He hadn't heard from Asher in weeks. Some mornings, waking early and driving the empty streets, Brand could believe this quiet routine was his life, everything else a mad dream. And then one afternoon, dropping off a couple of tight-lipped RAF colonels at the English Sports Club, he rolled up the drive to find the blonde from the Eden looking lithe in a riding ensemble, her hair pulled back in a neat chignon, climbing into the driver's seat of the Daimler as a valet held the door.

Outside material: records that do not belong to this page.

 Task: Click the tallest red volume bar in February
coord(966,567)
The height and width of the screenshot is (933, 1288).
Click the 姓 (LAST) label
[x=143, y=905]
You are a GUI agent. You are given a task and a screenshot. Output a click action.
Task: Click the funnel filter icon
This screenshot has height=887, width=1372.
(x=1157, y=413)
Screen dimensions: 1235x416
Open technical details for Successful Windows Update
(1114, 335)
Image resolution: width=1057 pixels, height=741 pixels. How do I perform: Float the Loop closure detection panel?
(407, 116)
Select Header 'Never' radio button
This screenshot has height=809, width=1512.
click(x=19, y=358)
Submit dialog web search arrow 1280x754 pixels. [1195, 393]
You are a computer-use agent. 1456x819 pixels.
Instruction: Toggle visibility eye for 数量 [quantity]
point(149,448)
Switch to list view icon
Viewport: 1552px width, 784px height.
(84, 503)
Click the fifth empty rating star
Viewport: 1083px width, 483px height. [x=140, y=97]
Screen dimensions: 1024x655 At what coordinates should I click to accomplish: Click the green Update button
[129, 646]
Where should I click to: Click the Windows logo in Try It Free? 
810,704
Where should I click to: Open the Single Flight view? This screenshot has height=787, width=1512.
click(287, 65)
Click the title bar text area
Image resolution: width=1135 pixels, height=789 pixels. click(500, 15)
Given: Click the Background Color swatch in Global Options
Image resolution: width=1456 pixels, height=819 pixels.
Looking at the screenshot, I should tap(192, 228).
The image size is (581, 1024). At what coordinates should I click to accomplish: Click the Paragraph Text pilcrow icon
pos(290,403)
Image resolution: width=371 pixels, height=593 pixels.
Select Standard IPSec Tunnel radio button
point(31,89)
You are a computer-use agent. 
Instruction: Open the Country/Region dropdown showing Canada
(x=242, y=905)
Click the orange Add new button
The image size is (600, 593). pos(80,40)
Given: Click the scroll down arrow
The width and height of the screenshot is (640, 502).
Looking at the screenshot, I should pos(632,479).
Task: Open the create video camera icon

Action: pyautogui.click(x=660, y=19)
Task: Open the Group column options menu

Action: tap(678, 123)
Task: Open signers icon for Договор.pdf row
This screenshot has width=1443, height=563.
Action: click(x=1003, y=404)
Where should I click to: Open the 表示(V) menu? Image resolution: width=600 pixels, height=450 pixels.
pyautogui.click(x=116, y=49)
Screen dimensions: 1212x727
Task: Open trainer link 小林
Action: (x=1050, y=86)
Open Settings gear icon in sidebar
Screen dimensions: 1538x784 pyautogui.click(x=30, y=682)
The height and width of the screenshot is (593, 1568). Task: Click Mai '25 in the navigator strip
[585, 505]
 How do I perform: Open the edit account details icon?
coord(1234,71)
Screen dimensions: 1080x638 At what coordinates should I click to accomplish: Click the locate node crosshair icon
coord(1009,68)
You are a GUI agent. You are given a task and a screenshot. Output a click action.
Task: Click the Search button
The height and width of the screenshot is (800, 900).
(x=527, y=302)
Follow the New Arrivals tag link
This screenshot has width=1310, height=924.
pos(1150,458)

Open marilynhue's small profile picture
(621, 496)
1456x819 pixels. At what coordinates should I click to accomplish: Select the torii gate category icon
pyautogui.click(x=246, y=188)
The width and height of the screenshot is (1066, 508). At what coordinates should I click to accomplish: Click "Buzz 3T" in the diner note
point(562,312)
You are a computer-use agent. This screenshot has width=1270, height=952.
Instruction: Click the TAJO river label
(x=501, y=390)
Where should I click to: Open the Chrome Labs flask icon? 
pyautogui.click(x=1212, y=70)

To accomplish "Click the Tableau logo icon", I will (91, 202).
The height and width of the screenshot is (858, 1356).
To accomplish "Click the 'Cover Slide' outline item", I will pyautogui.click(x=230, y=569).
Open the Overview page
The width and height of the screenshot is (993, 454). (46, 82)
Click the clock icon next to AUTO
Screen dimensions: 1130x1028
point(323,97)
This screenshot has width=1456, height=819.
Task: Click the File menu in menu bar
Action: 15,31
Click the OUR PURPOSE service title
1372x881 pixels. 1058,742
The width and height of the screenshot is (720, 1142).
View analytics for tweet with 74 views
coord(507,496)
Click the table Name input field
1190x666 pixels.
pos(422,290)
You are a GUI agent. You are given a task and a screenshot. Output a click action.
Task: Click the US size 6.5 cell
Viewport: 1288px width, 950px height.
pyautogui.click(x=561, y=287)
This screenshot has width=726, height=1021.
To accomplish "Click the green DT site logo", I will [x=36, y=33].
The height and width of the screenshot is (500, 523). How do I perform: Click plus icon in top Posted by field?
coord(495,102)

The club was south of the city, by the train station. The quickest route back was Julian's Way through the German Colony, which now, after the war, was mainly British. He watched the Daimler glide down the drive and turn left as he expected while the colonels compared handfuls of change. The taller haltingly counted out three hundred mils into Brand's palm—a minimal tip.

“Cheers,” Brand said, and sped off.

Julian's Way would take her up between the YMCA and the King David and into the main business district at the Jaffa Road. This time of day the only traffic was a stray patrol and a few cabs bringing passengers from the two o'clock train. The Daimler was hard to miss, and by the Montefiore Windmill he had it in sight. A long touring car the gray of sharkskin, polished, like his Peugeot, to a wet gleam, it made him think of Rommel and goose-stepping parades.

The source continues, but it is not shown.